Picture the scene: A perfectly ordinary apocalypse-morning. I wake up to the sun shining, and to birds chirping. After breakfast, I head over to Sainsbury’s, put on my home-made apocalypse-mask and, as I’ve recently become accustomed to, I open up the SmartShop app to begin scanning and bagging my groceries as I shop.

Everything is going smoothly. A bag of coffee takes a while to process, but I attribute that to spotty mobile coverage in that part of the store. Checking out takes less than a minute and, as usual, there is no queue.

I walk my groceries home and, feeling somewhat accomplished,1 I unpack my bags and settle on the sofa to review my receipt.2 Everything is fine, until I get to the coffee; or rather, the three identical coffee entries I find on my receipt. I’m puzzled for a moment; I’m quite sure I only scanned the coffee once. Then it hits me… TCP

TCP?

The Transmission Control Protocol has sat at the heart of network communication since the inception of the internet.

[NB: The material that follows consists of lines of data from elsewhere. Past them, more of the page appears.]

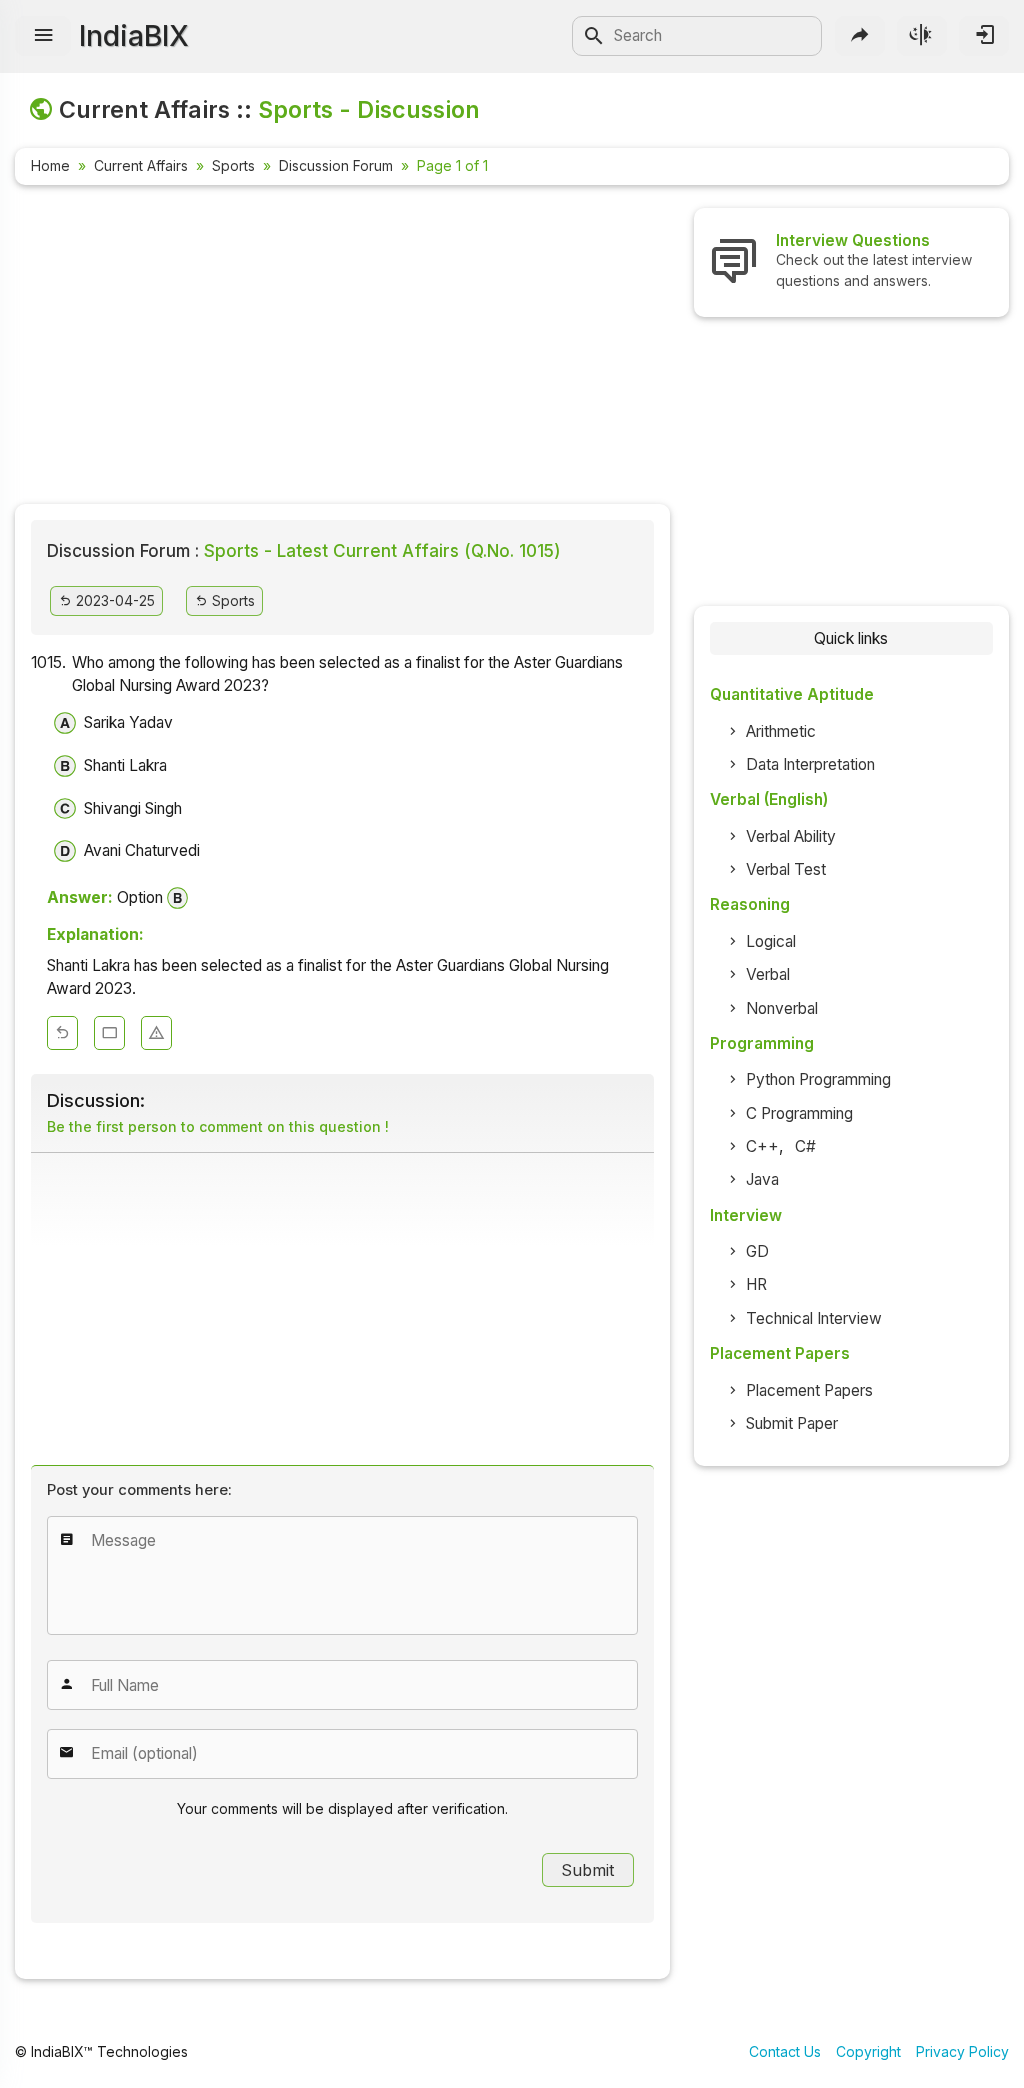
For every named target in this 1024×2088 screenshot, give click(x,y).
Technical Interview (814, 1318)
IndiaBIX (134, 36)
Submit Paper (792, 1423)
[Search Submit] (594, 36)
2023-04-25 (113, 600)
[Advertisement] (342, 348)
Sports (233, 165)
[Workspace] (109, 1033)
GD (757, 1251)
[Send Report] (156, 1033)
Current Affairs (141, 165)
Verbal (768, 974)
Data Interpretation (810, 764)
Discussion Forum (336, 165)
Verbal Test (786, 869)
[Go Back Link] (62, 1033)
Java (762, 1179)
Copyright (868, 2051)
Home (50, 165)
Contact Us (785, 2051)
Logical (771, 941)
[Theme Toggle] (922, 36)
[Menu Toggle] (43, 36)
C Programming (799, 1113)
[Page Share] (860, 36)
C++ (762, 1146)
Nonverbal (782, 1008)
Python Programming (818, 1079)
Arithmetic (781, 731)
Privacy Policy (962, 2051)
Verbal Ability (791, 836)
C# (805, 1146)
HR (756, 1284)
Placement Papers (809, 1390)
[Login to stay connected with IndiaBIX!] (984, 36)
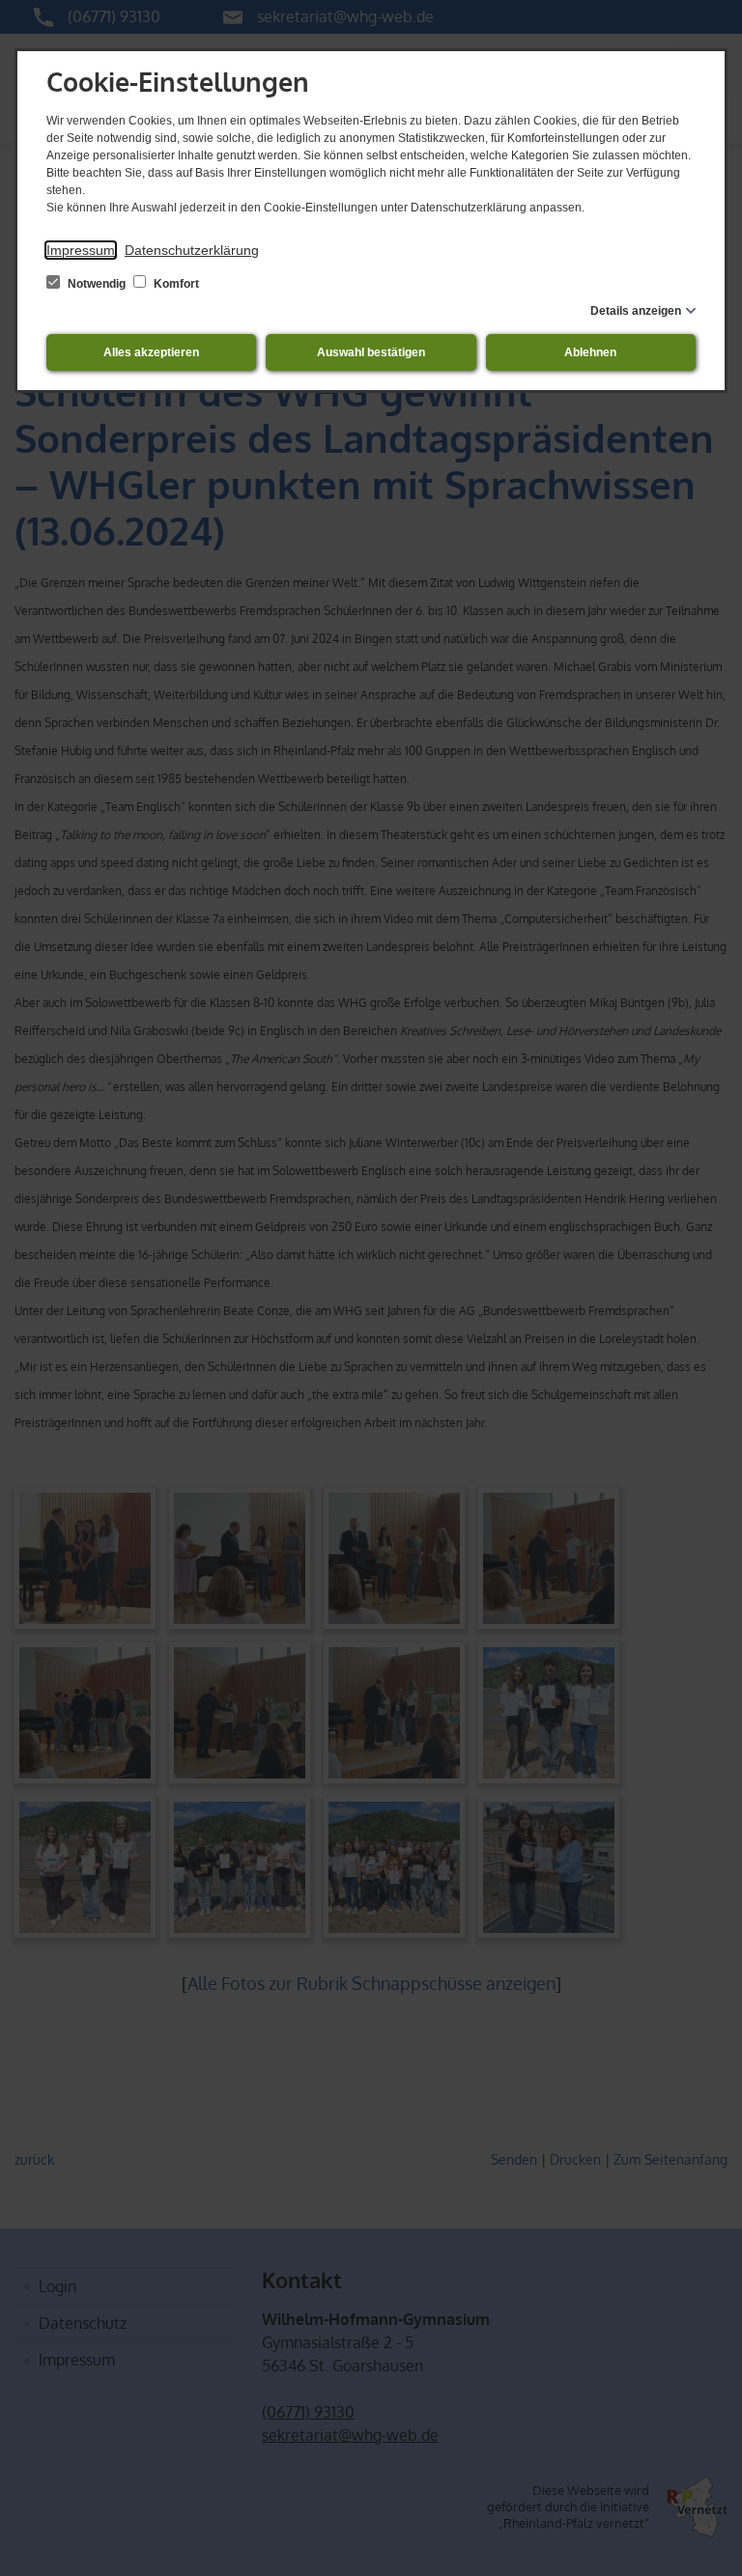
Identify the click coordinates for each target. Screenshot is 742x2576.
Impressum (80, 250)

HTTP requests are actually TCP packets underneath, with a few custom headers.

There’s a good reason TCP is so popular, and it’s to do with how unreliable networks are. When a networked device sends a packet, it has no idea whether that packet will get to its intended destination intact, especially over a wireless network.

TCP’s cunning solution to this problem is to require an acknowledgement, or “ack”, to be sent for each packet. This lets the sender know that its packets were received. If the sender doesn’t receive an ack before a timeout, the data is resent… which is where we get into problems.

Two Generals’

To characterise the issue we run into, let’s use a classic thought experiment - the Two Generals’ problem. Let’s imagine there are two generals in an army, leading their respective forces to attack a target from two sides. They need to attack at the same time, and so they send messengers between each other to determine when they will attack.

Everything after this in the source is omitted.